Task to complete: A complete copy of the entries, exactly as written, is the expected result.

= = = = =

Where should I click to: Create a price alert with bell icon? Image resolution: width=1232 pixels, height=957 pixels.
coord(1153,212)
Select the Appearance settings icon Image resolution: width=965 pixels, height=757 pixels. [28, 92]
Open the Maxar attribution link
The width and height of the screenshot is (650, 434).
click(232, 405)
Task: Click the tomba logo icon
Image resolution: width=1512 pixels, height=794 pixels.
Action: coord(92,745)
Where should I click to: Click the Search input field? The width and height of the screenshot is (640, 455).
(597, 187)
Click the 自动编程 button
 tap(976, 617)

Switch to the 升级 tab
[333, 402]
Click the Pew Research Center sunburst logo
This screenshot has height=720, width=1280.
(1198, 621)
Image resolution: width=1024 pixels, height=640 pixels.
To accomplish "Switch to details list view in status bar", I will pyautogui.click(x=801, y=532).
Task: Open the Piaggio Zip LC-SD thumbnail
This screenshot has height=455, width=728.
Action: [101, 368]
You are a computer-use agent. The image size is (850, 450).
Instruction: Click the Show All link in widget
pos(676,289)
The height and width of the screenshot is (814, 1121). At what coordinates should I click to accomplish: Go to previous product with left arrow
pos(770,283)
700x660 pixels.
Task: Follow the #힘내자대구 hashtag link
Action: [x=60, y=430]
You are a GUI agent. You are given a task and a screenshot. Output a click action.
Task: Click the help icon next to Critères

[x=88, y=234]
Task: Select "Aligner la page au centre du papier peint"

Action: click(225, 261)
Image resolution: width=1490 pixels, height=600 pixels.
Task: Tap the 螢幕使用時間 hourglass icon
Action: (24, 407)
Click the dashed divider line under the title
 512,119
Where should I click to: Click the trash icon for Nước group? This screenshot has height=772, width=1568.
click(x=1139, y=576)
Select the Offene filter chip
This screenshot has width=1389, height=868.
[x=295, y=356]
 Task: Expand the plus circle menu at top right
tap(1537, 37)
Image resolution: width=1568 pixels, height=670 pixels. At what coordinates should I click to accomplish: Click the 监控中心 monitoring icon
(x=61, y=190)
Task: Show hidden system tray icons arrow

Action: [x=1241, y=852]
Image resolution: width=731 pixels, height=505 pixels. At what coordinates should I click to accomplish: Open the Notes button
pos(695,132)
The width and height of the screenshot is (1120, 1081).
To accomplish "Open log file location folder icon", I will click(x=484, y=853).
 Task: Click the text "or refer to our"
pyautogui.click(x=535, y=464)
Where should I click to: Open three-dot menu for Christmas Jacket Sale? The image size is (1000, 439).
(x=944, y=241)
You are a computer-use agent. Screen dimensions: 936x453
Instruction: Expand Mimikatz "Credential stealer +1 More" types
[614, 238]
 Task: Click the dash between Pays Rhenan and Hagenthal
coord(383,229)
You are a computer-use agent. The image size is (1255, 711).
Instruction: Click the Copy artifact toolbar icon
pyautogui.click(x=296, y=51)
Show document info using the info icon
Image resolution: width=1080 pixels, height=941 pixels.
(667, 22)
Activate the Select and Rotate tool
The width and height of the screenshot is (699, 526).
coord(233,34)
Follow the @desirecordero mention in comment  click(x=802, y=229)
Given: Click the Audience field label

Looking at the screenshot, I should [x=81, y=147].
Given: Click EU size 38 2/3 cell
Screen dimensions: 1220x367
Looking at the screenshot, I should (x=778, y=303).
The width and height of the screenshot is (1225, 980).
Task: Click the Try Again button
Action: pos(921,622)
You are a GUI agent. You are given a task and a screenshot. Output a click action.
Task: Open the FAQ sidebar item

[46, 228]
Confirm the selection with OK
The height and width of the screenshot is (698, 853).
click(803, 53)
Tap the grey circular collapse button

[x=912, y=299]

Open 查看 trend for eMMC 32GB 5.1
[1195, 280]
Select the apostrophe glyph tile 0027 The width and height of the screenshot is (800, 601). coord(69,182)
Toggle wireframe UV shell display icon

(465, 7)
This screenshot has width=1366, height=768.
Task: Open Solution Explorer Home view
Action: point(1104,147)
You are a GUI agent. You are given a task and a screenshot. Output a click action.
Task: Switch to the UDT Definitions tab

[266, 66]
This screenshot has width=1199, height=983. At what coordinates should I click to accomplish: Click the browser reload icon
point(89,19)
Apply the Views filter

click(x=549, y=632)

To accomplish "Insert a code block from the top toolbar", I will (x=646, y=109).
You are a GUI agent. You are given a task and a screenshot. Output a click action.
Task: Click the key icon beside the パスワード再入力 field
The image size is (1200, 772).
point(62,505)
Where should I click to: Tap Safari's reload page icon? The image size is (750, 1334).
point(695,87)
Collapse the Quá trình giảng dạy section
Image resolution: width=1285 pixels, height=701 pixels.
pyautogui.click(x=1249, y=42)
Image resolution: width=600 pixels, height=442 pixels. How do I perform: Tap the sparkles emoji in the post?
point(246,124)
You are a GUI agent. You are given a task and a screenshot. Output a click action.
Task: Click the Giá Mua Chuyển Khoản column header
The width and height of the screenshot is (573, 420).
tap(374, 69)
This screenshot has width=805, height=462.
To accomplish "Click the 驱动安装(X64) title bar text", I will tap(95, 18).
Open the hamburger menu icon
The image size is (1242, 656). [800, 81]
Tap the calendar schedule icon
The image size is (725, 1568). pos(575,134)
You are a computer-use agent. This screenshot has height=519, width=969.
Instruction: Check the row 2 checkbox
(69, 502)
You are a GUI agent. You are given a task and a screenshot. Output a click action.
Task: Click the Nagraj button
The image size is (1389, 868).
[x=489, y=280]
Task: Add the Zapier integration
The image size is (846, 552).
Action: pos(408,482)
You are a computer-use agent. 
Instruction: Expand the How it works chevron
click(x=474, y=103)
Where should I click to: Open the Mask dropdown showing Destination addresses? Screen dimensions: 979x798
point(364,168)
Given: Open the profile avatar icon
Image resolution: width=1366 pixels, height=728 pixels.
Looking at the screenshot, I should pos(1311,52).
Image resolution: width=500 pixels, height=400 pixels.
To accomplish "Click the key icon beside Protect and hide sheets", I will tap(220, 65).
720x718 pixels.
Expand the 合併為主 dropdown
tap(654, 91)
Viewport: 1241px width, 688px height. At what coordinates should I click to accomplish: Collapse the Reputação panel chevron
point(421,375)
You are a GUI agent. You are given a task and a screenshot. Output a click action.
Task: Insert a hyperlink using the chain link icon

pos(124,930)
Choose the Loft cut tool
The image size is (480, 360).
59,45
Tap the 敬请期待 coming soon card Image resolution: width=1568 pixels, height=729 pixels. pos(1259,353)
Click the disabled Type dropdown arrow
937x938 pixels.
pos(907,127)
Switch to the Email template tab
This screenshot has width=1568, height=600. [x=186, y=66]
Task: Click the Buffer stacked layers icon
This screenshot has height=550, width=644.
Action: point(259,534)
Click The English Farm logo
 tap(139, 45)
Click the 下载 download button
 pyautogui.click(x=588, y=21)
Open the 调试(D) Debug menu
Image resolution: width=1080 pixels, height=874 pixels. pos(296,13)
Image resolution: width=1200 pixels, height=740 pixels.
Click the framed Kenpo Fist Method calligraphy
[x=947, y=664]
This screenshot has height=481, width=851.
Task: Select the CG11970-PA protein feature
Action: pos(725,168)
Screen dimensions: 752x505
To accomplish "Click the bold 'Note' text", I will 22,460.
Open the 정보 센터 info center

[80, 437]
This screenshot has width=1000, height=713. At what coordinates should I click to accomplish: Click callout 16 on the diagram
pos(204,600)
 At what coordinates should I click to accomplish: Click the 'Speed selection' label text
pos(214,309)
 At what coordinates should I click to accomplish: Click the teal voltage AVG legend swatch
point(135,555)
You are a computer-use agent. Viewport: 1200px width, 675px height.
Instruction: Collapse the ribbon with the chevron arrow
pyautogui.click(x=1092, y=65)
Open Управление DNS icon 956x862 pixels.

= = = = =

Solved problem:
Where should I click to: Create a price alert with bell icon? Image resolution: width=1232 pixels, height=957 pixels.
coord(1153,212)
Select the Appearance settings icon Image resolution: width=965 pixels, height=757 pixels. [28, 92]
Open the Maxar attribution link
The width and height of the screenshot is (650, 434).
click(232, 405)
Task: Click the tomba logo icon
Image resolution: width=1512 pixels, height=794 pixels.
Action: coord(92,745)
Where should I click to: Click the Search input field? The width and height of the screenshot is (640, 455).
(597, 187)
Click the 自动编程 button
 tap(976, 617)

Switch to the 升级 tab
[333, 402]
Click the Pew Research Center sunburst logo
This screenshot has height=720, width=1280.
(1198, 621)
Image resolution: width=1024 pixels, height=640 pixels.
To accomplish "Switch to details list view in status bar", I will pyautogui.click(x=801, y=532).
Task: Open the Piaggio Zip LC-SD thumbnail
This screenshot has height=455, width=728.
Action: [101, 368]
You are a computer-use agent. The image size is (850, 450).
Instruction: Click the Show All link in widget
pos(676,289)
The height and width of the screenshot is (814, 1121). At what coordinates should I click to accomplish: Go to previous product with left arrow
pos(770,283)
700x660 pixels.
Task: Follow the #힘내자대구 hashtag link
Action: [x=60, y=430]
You are a GUI agent. You are given a task and a screenshot. Output a click action.
Task: Click the help icon next to Critères

[x=88, y=234]
Task: Select "Aligner la page au centre du papier peint"

Action: click(225, 261)
Image resolution: width=1490 pixels, height=600 pixels.
Task: Tap the 螢幕使用時間 hourglass icon
Action: (24, 407)
Click the dashed divider line under the title
 512,119
Where should I click to: Click the trash icon for Nước group? This screenshot has height=772, width=1568.
click(x=1139, y=576)
Select the Offene filter chip
This screenshot has width=1389, height=868.
[x=295, y=356]
 Task: Expand the plus circle menu at top right
tap(1537, 37)
Image resolution: width=1568 pixels, height=670 pixels. At what coordinates should I click to accomplish: Click the 监控中心 monitoring icon
(x=61, y=190)
Task: Show hidden system tray icons arrow

Action: [x=1241, y=852]
Image resolution: width=731 pixels, height=505 pixels. At what coordinates should I click to accomplish: Open the Notes button
pos(695,132)
The width and height of the screenshot is (1120, 1081).
To accomplish "Open log file location folder icon", I will click(x=484, y=853).
 Task: Click the text "or refer to our"
pyautogui.click(x=535, y=464)
Where should I click to: Open three-dot menu for Christmas Jacket Sale? The image size is (1000, 439).
(x=944, y=241)
You are a computer-use agent. Screen dimensions: 936x453
Instruction: Expand Mimikatz "Credential stealer +1 More" types
[614, 238]
 Task: Click the dash between Pays Rhenan and Hagenthal
coord(383,229)
You are a computer-use agent. The image size is (1255, 711).
Instruction: Click the Copy artifact toolbar icon
pyautogui.click(x=296, y=51)
Show document info using the info icon
Image resolution: width=1080 pixels, height=941 pixels.
(667, 22)
Activate the Select and Rotate tool
The width and height of the screenshot is (699, 526).
coord(233,34)
Follow the @desirecordero mention in comment  click(x=802, y=229)
Given: Click the Audience field label

Looking at the screenshot, I should [x=81, y=147].
Given: Click EU size 38 2/3 cell
Screen dimensions: 1220x367
Looking at the screenshot, I should (x=778, y=303).
The width and height of the screenshot is (1225, 980).
Task: Click the Try Again button
Action: pos(921,622)
You are a GUI agent. You are given a task and a screenshot. Output a click action.
Task: Open the FAQ sidebar item

[46, 228]
Confirm the selection with OK
The height and width of the screenshot is (698, 853).
click(803, 53)
Tap the grey circular collapse button

[x=912, y=299]

Open 查看 trend for eMMC 32GB 5.1
[1195, 280]
Select the apostrophe glyph tile 0027 The width and height of the screenshot is (800, 601). coord(69,182)
Toggle wireframe UV shell display icon

(465, 7)
This screenshot has width=1366, height=768.
Task: Open Solution Explorer Home view
Action: point(1104,147)
You are a GUI agent. You are given a task and a screenshot. Output a click action.
Task: Switch to the UDT Definitions tab

[266, 66]
This screenshot has width=1199, height=983. At what coordinates should I click to accomplish: Click the browser reload icon
point(89,19)
Apply the Views filter

click(x=549, y=632)

To accomplish "Insert a code block from the top toolbar", I will (x=646, y=109).
You are a GUI agent. You are given a task and a screenshot. Output a click action.
Task: Click the key icon beside the パスワード再入力 field
The image size is (1200, 772).
point(62,505)
Where should I click to: Tap Safari's reload page icon? The image size is (750, 1334).
point(695,87)
Collapse the Quá trình giảng dạy section
Image resolution: width=1285 pixels, height=701 pixels.
pyautogui.click(x=1249, y=42)
Image resolution: width=600 pixels, height=442 pixels. How do I perform: Tap the sparkles emoji in the post?
point(246,124)
You are a GUI agent. You are given a task and a screenshot. Output a click action.
Task: Click the Giá Mua Chuyển Khoản column header
The width and height of the screenshot is (573, 420).
tap(374, 69)
This screenshot has width=805, height=462.
To accomplish "Click the 驱动安装(X64) title bar text", I will tap(95, 18).
Open the hamburger menu icon
The image size is (1242, 656). [800, 81]
Tap the calendar schedule icon
The image size is (725, 1568). pos(575,134)
You are a computer-use agent. This screenshot has height=519, width=969.
Instruction: Check the row 2 checkbox
(69, 502)
You are a GUI agent. You are given a task and a screenshot. Output a click action.
Task: Click the Nagraj button
The image size is (1389, 868).
[x=489, y=280]
Task: Add the Zapier integration
The image size is (846, 552).
Action: pos(408,482)
You are a computer-use agent. 
Instruction: Expand the How it works chevron
click(x=474, y=103)
Where should I click to: Open the Mask dropdown showing Destination addresses? Screen dimensions: 979x798
point(364,168)
Given: Open the profile avatar icon
Image resolution: width=1366 pixels, height=728 pixels.
Looking at the screenshot, I should pos(1311,52).
Image resolution: width=500 pixels, height=400 pixels.
To accomplish "Click the key icon beside Protect and hide sheets", I will tap(220, 65).
720x718 pixels.
Expand the 合併為主 dropdown
tap(654, 91)
Viewport: 1241px width, 688px height. At what coordinates should I click to accomplish: Collapse the Reputação panel chevron
point(421,375)
You are a GUI agent. You are given a task and a screenshot. Output a click action.
Task: Insert a hyperlink using the chain link icon

pos(124,930)
Choose the Loft cut tool
The image size is (480, 360).
59,45
Tap the 敬请期待 coming soon card Image resolution: width=1568 pixels, height=729 pixels. pos(1259,353)
Click the disabled Type dropdown arrow
937x938 pixels.
pos(907,127)
Switch to the Email template tab
This screenshot has width=1568, height=600. [x=186, y=66]
Task: Click the Buffer stacked layers icon
This screenshot has height=550, width=644.
Action: point(259,534)
Click The English Farm logo
 tap(139, 45)
Click the 下载 download button
 pyautogui.click(x=588, y=21)
Open the 调试(D) Debug menu
Image resolution: width=1080 pixels, height=874 pixels. pos(296,13)
Image resolution: width=1200 pixels, height=740 pixels.
Click the framed Kenpo Fist Method calligraphy
[x=947, y=664]
This screenshot has height=481, width=851.
Task: Select the CG11970-PA protein feature
Action: pos(725,168)
Screen dimensions: 752x505
To accomplish "Click the bold 'Note' text", I will 22,460.
Open the 정보 센터 info center

[80, 437]
This screenshot has width=1000, height=713. At what coordinates should I click to accomplish: Click callout 16 on the diagram
pos(204,600)
 At what coordinates should I click to accomplish: Click the 'Speed selection' label text
pos(214,309)
 At what coordinates should I click to accomplish: Click the teal voltage AVG legend swatch
point(135,555)
You are a computer-use agent. Viewport: 1200px width, 675px height.
Instruction: Collapse the ribbon with the chevron arrow
pyautogui.click(x=1092, y=65)
Open Управление DNS icon 956x862 pixels.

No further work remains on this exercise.